■ Problem to work on
Reading the records below, count the lines in which the string "panel" appears; write the number only.

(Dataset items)
--- START ---
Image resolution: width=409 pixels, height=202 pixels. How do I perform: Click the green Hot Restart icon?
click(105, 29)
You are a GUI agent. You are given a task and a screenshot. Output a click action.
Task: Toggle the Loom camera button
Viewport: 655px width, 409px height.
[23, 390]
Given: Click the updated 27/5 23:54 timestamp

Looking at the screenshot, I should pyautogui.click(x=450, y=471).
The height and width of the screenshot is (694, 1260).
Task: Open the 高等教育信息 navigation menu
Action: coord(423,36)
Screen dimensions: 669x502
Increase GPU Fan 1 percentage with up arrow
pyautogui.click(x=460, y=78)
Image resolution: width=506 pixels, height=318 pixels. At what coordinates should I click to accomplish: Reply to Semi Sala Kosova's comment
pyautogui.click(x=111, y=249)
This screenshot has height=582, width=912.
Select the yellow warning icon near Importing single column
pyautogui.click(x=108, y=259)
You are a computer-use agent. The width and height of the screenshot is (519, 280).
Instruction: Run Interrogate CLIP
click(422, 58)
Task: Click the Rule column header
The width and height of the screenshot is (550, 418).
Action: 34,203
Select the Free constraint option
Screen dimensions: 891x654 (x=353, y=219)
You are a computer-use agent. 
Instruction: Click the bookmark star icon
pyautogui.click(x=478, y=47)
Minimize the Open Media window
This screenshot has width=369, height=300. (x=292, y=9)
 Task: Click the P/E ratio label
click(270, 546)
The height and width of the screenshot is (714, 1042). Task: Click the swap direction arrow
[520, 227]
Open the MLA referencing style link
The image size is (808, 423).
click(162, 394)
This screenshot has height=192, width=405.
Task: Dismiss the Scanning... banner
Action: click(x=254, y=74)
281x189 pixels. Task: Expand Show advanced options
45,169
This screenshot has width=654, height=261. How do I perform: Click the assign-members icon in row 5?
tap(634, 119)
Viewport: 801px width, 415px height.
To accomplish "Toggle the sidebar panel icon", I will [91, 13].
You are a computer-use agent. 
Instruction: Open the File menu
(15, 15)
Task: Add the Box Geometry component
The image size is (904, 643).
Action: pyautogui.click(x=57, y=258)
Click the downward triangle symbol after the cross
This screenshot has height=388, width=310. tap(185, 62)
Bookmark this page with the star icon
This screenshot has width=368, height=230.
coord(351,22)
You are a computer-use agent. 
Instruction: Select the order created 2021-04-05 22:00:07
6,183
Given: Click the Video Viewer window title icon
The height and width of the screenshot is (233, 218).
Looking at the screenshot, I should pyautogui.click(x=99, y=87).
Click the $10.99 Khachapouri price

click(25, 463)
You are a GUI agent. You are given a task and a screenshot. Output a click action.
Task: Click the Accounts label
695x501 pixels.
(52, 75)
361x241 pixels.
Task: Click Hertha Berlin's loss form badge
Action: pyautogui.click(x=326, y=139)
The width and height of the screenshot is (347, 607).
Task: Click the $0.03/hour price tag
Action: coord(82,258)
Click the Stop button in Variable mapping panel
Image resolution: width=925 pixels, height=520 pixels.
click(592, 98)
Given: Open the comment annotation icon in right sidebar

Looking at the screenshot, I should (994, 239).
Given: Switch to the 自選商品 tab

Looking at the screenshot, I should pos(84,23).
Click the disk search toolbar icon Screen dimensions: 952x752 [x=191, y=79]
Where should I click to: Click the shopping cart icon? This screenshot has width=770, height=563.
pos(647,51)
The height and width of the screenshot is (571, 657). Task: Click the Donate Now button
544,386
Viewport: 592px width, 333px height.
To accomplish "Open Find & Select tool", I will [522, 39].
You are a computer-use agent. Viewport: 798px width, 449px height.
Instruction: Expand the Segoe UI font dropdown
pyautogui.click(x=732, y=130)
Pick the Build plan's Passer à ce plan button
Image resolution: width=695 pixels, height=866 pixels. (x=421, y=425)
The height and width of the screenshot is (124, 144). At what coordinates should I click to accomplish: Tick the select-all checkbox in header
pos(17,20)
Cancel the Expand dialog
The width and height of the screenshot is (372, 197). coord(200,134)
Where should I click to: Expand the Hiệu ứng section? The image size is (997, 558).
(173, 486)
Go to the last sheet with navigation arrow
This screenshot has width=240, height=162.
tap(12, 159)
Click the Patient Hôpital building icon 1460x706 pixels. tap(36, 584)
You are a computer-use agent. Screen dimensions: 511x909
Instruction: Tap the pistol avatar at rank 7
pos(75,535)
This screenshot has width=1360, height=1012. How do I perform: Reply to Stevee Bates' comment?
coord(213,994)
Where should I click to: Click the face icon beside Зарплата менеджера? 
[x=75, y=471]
--- END ---
■ Answer to this problem
2